Вот я еще ребёнок сижу и жду, когда отец придет домой. Работал он с 8 утра и до 6 вечера, а, значит, вставал в 6, а приходил уж к 7 вечера, а то и позже. И зимой он еще часа два проводил на улице, чтобы натопить котельную в нашем Тимирязевском домике. Натопить так, чтобы хватило до утра. Чтобы не приходилось далеко за полночь танцевать босыми ногами на ледяном полу по пути на кухню или в туалет. Хотя в этом был определенный колорит - в остывающем доме укутаться в два одеяла и сладко засыпать, высунув лишь нос и используя его, как детектор холода.
Как бы то ни было, отец часами топил нашу неказистую котельную на угле, а в особые морозы и до ночи ходил, скрипя снегом под чунями. А еще он мечтал, что когда то нам проведут газ. Да, так мечтал, что в самой богатой газом стране и у нас будет газ. Газ на улицу Октябрьская пришел, как раз к тому времени, когда Альцгеймер практически полностью изъел его память и, конечно, поглотил воспоминания о мечтах, как самое сладкое, на десерт.
И вот, он, отец, приходил домой и пах углем и морозом. Причем уголь настолько сильно вгрызался в его куртку, что она словно костенела, а храните с другими вещами ее не было возможности. Но я помню момент яркого запаха угля именно потому что отец приходил домой, что-то рассказывал и всегда внимательно смотрел вести, обстоятельно. От корки и до корки. По первому каналу. Так и было. Ужин, мои «Спокойной ночи, малыши» и его «Вести», под которые я уже благополучно дремал в натопленном доме.

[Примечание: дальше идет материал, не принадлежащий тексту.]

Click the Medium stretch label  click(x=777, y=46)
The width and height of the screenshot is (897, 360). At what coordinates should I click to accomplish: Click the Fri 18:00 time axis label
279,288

Вот я уже студент. Отец после очередной химии. Зима. И уже я топлю котельную, чтобы зимой было дома тепло. Отца не пускаю, ругаюсь. Молотком раскалываю крупные куски угля и с полным ведром из стайки или в котельную. От топки пышет горячим горелым угольным смрадом, отвратительным и приторным. Но стоит выйти на мороз, как чувствуешь уже его охладившиеся и такие приятные нотки в воздухе, а также отмечаешь черную тушь сажи на снегу недалеко от котельной. Хожу, топлю, почищу снег, зайду в баню, там ждёт горячий травяной чай с медом. Все также собранный отцом и по его рецепту сваренный. Беру старую книжку с полки, наугад, и читаю. А когда уже темнота окутывает двор и только окна дома маячат, когда я точно знаю, что дома тепло - иду туда. Повторение лекций, подготовка к семинарам, недолгие разговоры с родителями, боятся меня отвлекать. А мне, студенту второго курса, кажется, что я так много знаю и что мои старики меня ничем уж не удивят. Но это не плохо, все так думают, взрослея. А дома все также тепло. Тепло, как и когда отец топил котельную.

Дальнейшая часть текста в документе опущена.